Figure 6. GAS6 activates mTOR signaling involved in the conversion of DTCs to CSCs through Mer.

Figure 6

In vitro sphere formation assays ((A) PC3 and (B) C4-2B)) and (C) MTT cell viability assays with/without Mer inhibitor (UNC1062). Significance vs. vehicle treatment (Student's t-test). (D) PC3 cells (shControl and shMer) were co-cultured with osteoblasts and 48 h later the CSCs in prostate cancer were measured by flow cytometry. Significance vs. shControl (Student's t-test). (E) Prostate cancer cells, pre-incubated (24 h) with UNC1062 (250 nM), were inoculated intracardially and 24 h later the CSCs in disseminated prostate cancer obtained from the bone marrow of mice inoculated with prostate cancer cells were measured by flow cytometry (n = 5). The % of CSCs population in the marrow was normalized to the vehicle control group that equals 100%, and presened as % change.
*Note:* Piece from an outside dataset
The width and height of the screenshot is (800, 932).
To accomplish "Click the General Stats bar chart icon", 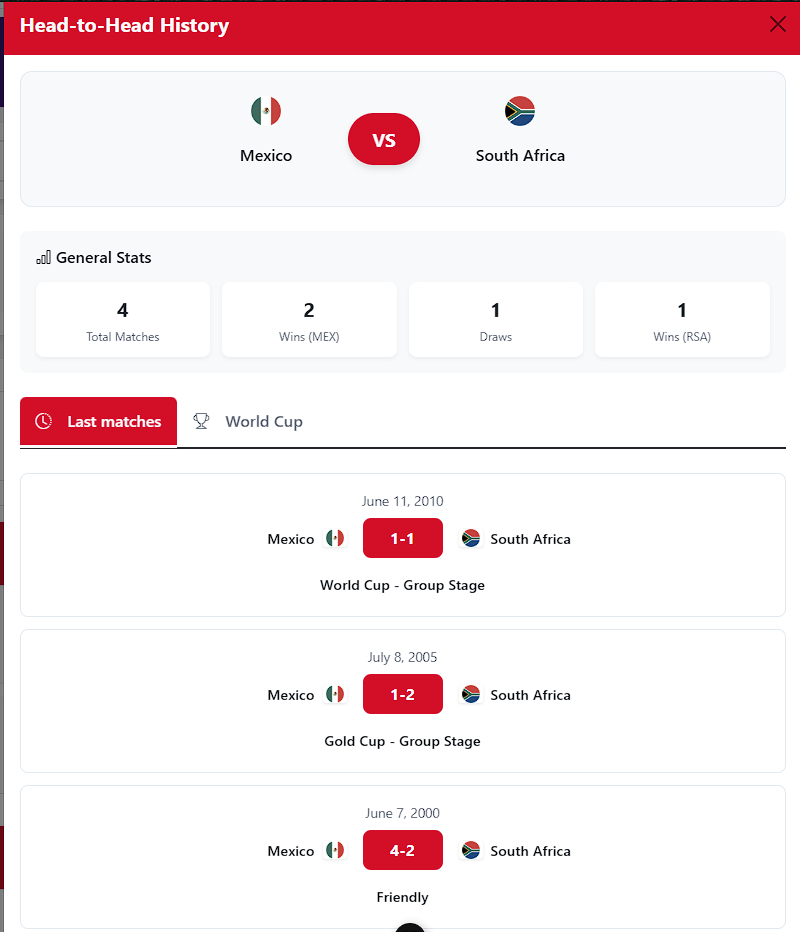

Significance vs. vehicle treated prostate cancer (Student's t-test). (F) PC3 cells, pre-incubated (1 h) with Rapamycin (10 nM), were co-cultured with osteoblasts and 48 h later the CSCs in prostate cancer were measured by flow cytometry. (G) Prostate cancer cells, pre-incubated (1 h) with Rapamycin (13346, Cayman Chemical, 10 nM), CXCR4 inhibitor (AMD3100, A-5602, Sigma-Aldrich, 10 nM), or Wnt inhibitor (IWR-1-endo, 13659, Cayman Chemical, 10 μM), were inoculated intracardially and 24 h later the CSCs in disseminated prostate cancer were measured by flow cytometry (n = 5). Significance vs. vehicle treated prostate cancer (Student's t-test). *p < 0.05 and #p < 0.01.